* **PROBLEMS TO WORK ON**:
1. Repeat the part of the patch thread that opens with the words containing "Signed-off-by: Vitaly Kuznetsov" and closes with "24 insertions(+), 9 deletions(-)", switching "deletions" to "removals".
2. In the patch thread, how does the first patch keep the host from trying to balloon out offline pages?

* **EXCERPT TO READ**:
========

* [PATCH 0/2] Drivers: hv: hv_balloon: avoid OOM killer on the ballooning path
@ 2015-02-19 16:27 Vitaly Kuznetsov
2015-02-19 16:27 ` [PATCH 1/2] Drivers: hv: hv_balloon: report offline pages as being used Vitaly Kuznetsov
2015-02-19 16:27 ` [PATCH 2/2] Drivers: hv: hv_balloon: refuse to balloon below the floor Vitaly Kuznetsov
0 siblings, 2 replies; 6+ messages in thread
From: Vitaly Kuznetsov @ 2015-02-19 16:27 UTC (permalink / raw)
To: K. Y. Srinivasan, devel; +Cc: Haiyang Zhang, linux-kernel, Dexuan Cui
In some cases host asks us to overballoon and this triggers OOM killer which
eventually kills everyone. The easiest way to get into such situation is to
avoid onlining memory-hotplugged blocks. Address the issue twice:
- Report offline pages as used to the host so it won't ask us to overballoon;
- Avoid ballooning below the 'floor'.
Vitaly Kuznetsov (2):
Drivers: hv: hv_balloon: report offline pages as being used
Drivers: hv: hv_balloon: refuse to balloon below the floor
drivers/hv/hv_balloon.c | 44 +++++++++++++++++++++++++++++++++++---------
1 file changed, 35 insertions(+), 9 deletions(-)
--
1.9.3
^ permalink raw reply [flat|nested] 6+ messages in thread
* [PATCH 1/2] Drivers: hv: hv_balloon: report offline pages as being used
2015-02-19 16:27 [PATCH 0/2] Drivers: hv: hv_balloon: avoid OOM killer on the ballooning path Vitaly Kuznetsov
@ 2015-02-19 16:27 ` Vitaly Kuznetsov
2015-02-25 14:32 ` KY Srinivasan
2015-02-19 16:27 ` [PATCH 2/2] Drivers: hv: hv_balloon: refuse to balloon below the floor Vitaly Kuznetsov
1 sibling, 1 reply; 6+ messages in thread
From: Vitaly Kuznetsov @ 2015-02-19 16:27 UTC (permalink / raw)
To: K. Y. Srinivasan, devel; +Cc: Haiyang Zhang, linux-kernel, Dexuan Cui
When hot-added memory pages are not brought online or when some memory blocks
are sent offline the subsequent ballooning process kills the guest with OOM
killer. This happens as we don't report these pages as neither used nor free
and apparently host algorythm considers them as being unused. Keep track of
all online/offline operations and report all currently offline pages as being
used so host won't try to balloon them out.
Signed-off-by: Vitaly Kuznetsov <vkuznets@redhat.com>
---
drivers/hv/hv_balloon.c | 33 ++++++++++++++++++++++++---------
1 file changed, 24 insertions(+), 9 deletions(-)
diff --git a/drivers/hv/hv_balloon.c b/drivers/hv/hv_balloon.c
index a095b70..e4b4454 100644
--- a/drivers/hv/hv_balloon.c
+++ b/drivers/hv/hv_balloon.c
@@ -503,6 +503,8 @@ struct hv_dynmem_device {
* Number of pages we have currently ballooned out.

========

* **DATA SEGMENT**:

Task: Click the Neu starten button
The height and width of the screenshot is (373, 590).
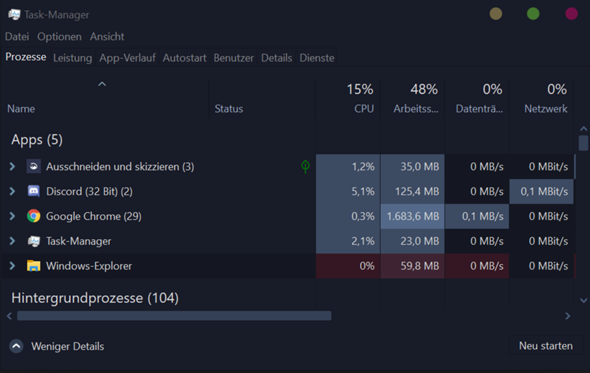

========

* **RESPONSES TO THE TASKS**:
1.
Signed-off-by: Vitaly Kuznetsov <vkuznets@redhat.com>
---
drivers/hv/hv_balloon.c | 33 ++++++++++++++++++++++++---------
1 file changed, 24 insertions(+), 9 removals(-)

2. It keeps track of all online/offline operations and reports all currently offline pages as being used.